**Data supplied**
━━━━━━━━━━━━━━━━━━━━
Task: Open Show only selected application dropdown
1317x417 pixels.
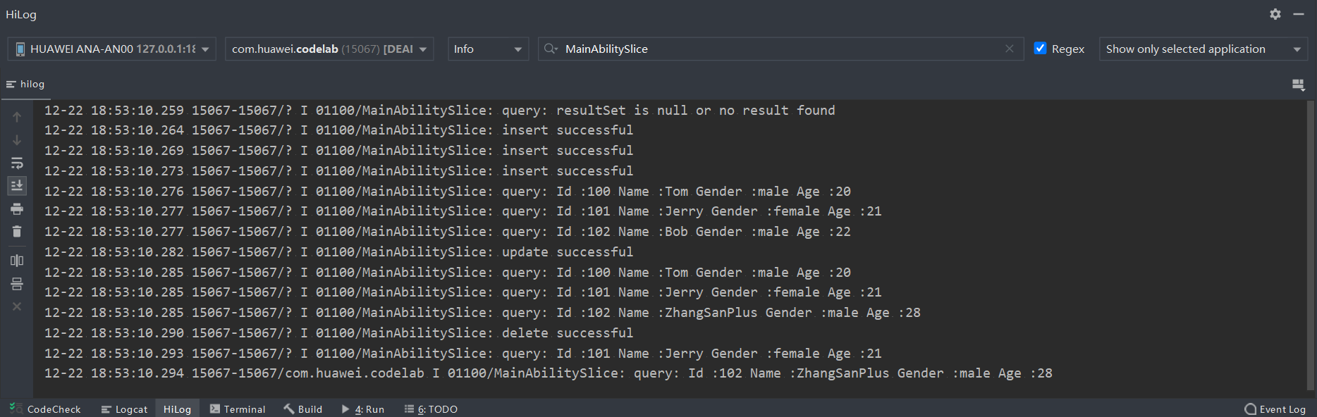Action: [x=1203, y=49]
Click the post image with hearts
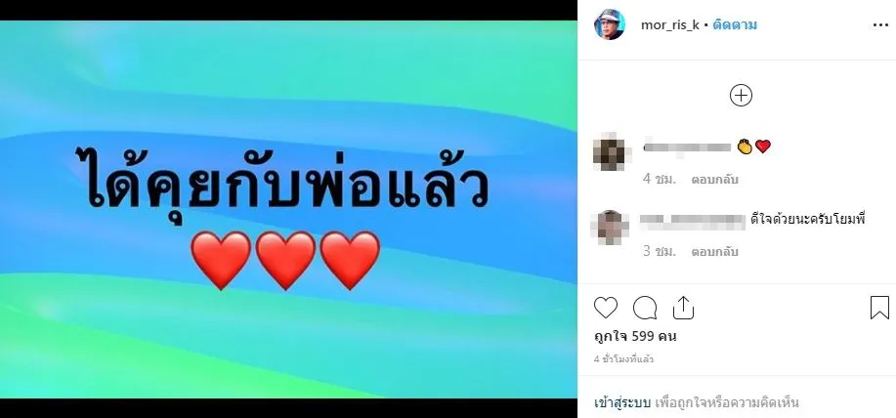The image size is (896, 418). tap(288, 210)
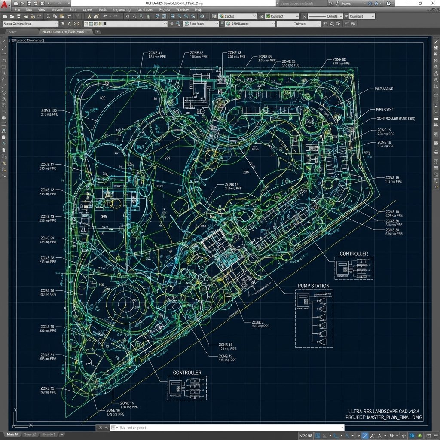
━━━━━━━━━━━━━━━━━━━━
**What you have to do**
The copy starts at the line holding "1317x417 pixels." and ends at the last line of the records above. Transcribe those lines exactly, pictures excluded.

**Exercise response**
1317x417 pixels.
Action: [x=1203, y=49]
Click the post image with hearts
The image size is (896, 418). tap(288, 210)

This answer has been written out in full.